Queensland Treasury will consult with the property industry on the land tax concessions before the July 2023 commencement, to ensure they can support the delivery of more homes.
IN LINE WITH OTHER STATES
This initiative follows similar moves in the states of New South Wales and Victoria to boost the BTR sector. In July 2020, the New South Wales Government announced it would provide duty and land tax incentives for qualifying “build-to-rent projects.”
The Victoria Government followed shortly thereafter.
Both New South Wales and Victoria offer a 50% reduction on the taxable value of land used for an eligible BTR development. They also offer exemptions from surcharge purchaser duty and surcharge land. In this respect, the Queensland Government announcement is in line with the incentives currently being offered for qualifying BTR projects in those two states.
K&L GATES COMMENTS
Queensland has the opportunity to learn from the challenges and practical issues that have arisen in relation to the BTR concessions already being offered in New South Wales and Victoria.
Specifically, the other states have limited their concessions to high-rise developments that include a minimum of 50 units. This means the concessions are not available for low-rise BTR projects that involve detached or semi-detached houses.

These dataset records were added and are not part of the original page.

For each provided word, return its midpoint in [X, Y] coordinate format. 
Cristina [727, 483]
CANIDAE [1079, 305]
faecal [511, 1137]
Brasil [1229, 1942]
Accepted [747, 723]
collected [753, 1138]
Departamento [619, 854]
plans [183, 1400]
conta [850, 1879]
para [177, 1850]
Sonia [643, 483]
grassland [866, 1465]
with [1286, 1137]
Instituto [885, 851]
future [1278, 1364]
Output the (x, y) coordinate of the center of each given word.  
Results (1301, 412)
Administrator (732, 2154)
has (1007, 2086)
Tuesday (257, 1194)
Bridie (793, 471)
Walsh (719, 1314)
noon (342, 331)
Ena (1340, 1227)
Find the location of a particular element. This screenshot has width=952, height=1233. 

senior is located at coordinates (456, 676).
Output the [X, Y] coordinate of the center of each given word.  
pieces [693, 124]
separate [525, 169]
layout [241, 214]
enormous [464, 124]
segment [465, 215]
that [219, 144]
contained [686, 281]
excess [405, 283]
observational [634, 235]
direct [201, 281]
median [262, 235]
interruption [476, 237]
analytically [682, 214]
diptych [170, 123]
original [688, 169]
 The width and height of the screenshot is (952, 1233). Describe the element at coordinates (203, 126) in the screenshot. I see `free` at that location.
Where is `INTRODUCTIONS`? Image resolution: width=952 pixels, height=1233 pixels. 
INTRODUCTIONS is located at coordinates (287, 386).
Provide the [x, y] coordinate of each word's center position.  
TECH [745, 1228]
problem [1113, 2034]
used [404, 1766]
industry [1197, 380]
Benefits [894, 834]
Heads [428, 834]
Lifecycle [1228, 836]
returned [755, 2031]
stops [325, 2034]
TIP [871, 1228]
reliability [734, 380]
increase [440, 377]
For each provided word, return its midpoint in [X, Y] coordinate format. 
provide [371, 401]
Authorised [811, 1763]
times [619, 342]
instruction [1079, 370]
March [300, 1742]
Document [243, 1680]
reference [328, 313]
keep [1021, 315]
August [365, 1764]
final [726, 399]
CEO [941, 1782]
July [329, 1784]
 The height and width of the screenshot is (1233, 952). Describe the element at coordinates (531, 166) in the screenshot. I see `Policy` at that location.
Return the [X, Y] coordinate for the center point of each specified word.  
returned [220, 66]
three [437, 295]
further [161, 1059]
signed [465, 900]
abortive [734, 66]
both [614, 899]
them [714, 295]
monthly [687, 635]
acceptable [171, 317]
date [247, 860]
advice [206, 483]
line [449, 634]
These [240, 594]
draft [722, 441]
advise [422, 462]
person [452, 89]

Accordingly, most qualifying projects are based in metropolitan areas only.
Further, in the other states, the 50% land value reduction does not apply until a new building has been constructed on the land. This means that land tax continues to apply based on the full value of the land during the construction phase of new BTR projects. Ideally, the concessions should apply from the beginning of the first land tax year after the property is acquired (with a clawback of those benefits if the intended BTR project does not proceed or meet the requirements).
The New South Wales and Victoria schemes also include restrictions on the strata subdivision of the high-rise developments for an extended period. While there are good reasons for this, it also means that long-term residents cannot elect to purchase their unit. This means “rent-to-own” schemes do not qualify for the concessions.
We are of the view that this is an excellent opportunity for states to consider further reforms to address the current housing targets and social and affordable housing regimes. We anticipate states may consider the introduction of height and floor space ratio bonuses for the delivery of affordable housing and BTR to address the immediate housing shortage. This will ultimately provide enhanced returns and incentives for the private and public sector to pursue such initiatives.